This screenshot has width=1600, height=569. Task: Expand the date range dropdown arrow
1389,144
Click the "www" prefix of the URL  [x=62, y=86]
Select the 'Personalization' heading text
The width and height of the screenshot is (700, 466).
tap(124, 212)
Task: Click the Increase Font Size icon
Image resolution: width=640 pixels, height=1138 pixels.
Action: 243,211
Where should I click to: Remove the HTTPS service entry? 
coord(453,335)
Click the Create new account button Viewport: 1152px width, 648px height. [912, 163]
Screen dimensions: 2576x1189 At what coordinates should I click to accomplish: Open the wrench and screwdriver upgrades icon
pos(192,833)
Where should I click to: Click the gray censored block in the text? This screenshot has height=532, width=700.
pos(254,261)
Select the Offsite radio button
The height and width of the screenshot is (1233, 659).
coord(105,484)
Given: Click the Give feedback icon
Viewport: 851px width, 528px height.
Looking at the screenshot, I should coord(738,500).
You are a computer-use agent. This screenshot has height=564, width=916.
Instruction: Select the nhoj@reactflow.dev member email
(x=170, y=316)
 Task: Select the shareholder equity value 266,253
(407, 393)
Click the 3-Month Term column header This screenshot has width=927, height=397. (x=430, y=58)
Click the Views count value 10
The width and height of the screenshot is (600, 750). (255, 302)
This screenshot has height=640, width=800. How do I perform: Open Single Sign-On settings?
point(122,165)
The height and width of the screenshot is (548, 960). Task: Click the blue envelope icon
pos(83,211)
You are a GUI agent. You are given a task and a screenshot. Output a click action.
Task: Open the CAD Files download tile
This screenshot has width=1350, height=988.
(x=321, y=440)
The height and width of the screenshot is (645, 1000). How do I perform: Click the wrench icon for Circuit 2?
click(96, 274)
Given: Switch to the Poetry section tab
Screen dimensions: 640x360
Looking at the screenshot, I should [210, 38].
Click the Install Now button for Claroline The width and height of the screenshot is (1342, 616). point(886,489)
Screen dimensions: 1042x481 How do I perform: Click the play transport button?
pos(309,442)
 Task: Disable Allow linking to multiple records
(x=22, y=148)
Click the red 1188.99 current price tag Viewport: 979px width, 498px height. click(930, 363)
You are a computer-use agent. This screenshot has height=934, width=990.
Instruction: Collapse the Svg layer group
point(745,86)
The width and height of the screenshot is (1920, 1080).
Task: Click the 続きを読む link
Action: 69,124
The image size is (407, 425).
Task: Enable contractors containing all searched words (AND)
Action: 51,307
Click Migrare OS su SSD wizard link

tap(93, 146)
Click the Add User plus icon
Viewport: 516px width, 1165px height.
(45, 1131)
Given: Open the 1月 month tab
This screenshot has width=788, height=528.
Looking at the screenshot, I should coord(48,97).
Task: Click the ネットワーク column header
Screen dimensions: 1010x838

» EXERCISE INSTRUCTIONS
Go line by line through the material and count the lines holding the word "column". State only the total.

» FINISHED TASK
2